My mind whirls again and it’s later on that same day. We are lying in a clearing, staring up at a perfect sky. The smell of clover sweet on the wind, black flies buzzing overhead. I’m telling you about myself. About how I’ve grown since we first met. About how you taught me what loving someone does to a person. That it makes you trust in things like individuals and emotions, things that I would have never believed in by myself.

“It makes you peer deep within” I say, “to that tiny flame, to that spark of existence that flickers inside of you. And it makes you offer it up to another, so that they may see past the facades you invent, the faces you put on, to the reality that burns inside.”

You roll your head and look at me, as if trying to focus on a point that does not exist. Your expression broadcasting dissatisfaction, a frown upon your face. “No way.” you say. “People shouldn’t share such secrets about themselves. It’ll only end in hurt” And like that the conversation’s finished. Embarrassed, I turned away.

I remember that once I told you, when our love was just brand new, that I didn’t see anything I did not like about you.

And I remember you replying. “Oh but you will! I know it, you will! The days will pass and you will come up with things. And I’ll grow tired of you and feel like I’m trapped because that’s what I do”

And I shook my head, refusing to hear your words and looking deep into your eyes I said, “Okay…I’m fine with that.”

And you, pausing, looked right back up at me, surprised, eyes locked on mine, searching for some hint of ingenuity. Some explanation for my actions. But there was none. I loved you, could not fathom that the words you had just said could possibly be true.

You came up to me later on that day, in the twilight of the verdant wood. We were following the footpath down to the car, and you called out my name, told me that you were leaving, that we were through. You said it so cavalier, delivered it with such a measure of nonchalance that it caught me off guard, knocked me for a loop and I turned and faced you, thinking it all a joke.

As I stood there I searched your face for meaning, but realized quickly your words were true. The late day glow of the woods cast your shadow a thousand paces long and your eyes seemed aflame with the colors of the setting sun. I felt so small in that moment while you loomed so grand. You grasped my hand and told me that it was time.

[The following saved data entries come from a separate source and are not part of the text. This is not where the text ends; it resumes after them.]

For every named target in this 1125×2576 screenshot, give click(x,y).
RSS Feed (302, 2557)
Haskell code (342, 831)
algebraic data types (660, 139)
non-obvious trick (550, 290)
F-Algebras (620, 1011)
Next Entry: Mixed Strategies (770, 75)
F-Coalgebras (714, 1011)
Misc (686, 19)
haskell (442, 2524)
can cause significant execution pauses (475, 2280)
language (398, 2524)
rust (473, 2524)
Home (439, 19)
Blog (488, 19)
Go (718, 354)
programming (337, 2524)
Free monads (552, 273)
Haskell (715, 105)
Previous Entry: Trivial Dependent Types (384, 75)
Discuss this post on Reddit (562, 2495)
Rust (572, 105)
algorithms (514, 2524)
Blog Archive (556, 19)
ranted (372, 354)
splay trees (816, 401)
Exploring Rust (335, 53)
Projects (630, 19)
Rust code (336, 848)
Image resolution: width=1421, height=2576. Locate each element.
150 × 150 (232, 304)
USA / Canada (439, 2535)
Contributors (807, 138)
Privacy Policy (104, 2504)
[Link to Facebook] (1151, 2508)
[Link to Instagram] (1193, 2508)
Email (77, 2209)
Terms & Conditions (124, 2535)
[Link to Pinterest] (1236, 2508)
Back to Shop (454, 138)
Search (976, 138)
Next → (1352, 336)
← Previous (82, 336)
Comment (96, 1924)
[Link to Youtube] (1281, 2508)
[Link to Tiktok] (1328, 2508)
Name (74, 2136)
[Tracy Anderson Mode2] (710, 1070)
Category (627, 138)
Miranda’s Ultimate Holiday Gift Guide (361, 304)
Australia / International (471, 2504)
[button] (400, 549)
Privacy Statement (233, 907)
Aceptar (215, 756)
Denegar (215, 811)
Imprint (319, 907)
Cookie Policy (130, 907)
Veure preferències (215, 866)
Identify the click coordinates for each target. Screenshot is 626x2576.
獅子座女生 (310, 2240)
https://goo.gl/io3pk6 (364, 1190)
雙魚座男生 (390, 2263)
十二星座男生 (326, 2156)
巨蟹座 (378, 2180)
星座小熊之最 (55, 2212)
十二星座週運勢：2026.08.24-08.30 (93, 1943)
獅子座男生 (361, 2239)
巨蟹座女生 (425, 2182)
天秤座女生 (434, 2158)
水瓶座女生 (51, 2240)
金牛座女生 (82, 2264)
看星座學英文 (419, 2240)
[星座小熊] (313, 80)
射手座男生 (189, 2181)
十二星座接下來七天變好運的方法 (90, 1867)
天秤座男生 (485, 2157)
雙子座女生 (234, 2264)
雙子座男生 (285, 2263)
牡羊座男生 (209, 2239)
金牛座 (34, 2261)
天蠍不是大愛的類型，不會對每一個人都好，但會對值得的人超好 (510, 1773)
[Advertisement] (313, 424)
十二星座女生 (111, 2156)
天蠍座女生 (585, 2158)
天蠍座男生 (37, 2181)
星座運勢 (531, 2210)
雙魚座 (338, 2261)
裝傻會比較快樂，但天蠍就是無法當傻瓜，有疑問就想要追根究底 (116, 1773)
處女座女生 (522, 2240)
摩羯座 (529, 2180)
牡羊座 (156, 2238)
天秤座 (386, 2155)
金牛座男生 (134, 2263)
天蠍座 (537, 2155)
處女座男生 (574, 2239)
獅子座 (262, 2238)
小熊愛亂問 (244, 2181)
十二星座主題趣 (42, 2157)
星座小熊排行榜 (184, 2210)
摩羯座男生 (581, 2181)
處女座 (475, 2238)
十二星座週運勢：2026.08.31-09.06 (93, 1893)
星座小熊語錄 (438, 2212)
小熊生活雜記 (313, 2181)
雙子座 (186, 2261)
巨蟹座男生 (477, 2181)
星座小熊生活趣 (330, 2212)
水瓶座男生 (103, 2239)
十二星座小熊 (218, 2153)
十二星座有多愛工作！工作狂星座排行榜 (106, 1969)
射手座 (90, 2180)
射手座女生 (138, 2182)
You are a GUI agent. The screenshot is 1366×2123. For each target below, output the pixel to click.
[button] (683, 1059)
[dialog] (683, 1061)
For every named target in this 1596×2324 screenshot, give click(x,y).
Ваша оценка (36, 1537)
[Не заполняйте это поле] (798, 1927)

I was angry, incredulous that it could be so easy for you to never love someone again. You said I was right but that you still had to move on, had to be on your way. And as you removed your hand from mine I looked down into my open palm. And nestled there within it, placed softly there by you, was the delicate skull of a jackrabbit, bleached white by the burning sun.

To me our love was an adventure; like doing a cannonball in summertime or running away from your home while still young or closing your eyes for a moment while driving. It all feels the same, excitement tinged with fear, and while it lasted I spun fervently within its grip.

But nowadays here I sit, surrounded by the memories, the trinkets, the symbols of our love. A piece of cloth from a skirt you tore over here. A book we loved, dog-eared and worn over there. A candid photo of you, all smiles and warmth, hung upon the wall. And a jackrabbit’s skull, sterile and white, cradled lovingly within my palm.

I’m just a jackrabbit running in the shadow of a hawk I tell myself…just waiting, hoping to be devoured again by your love.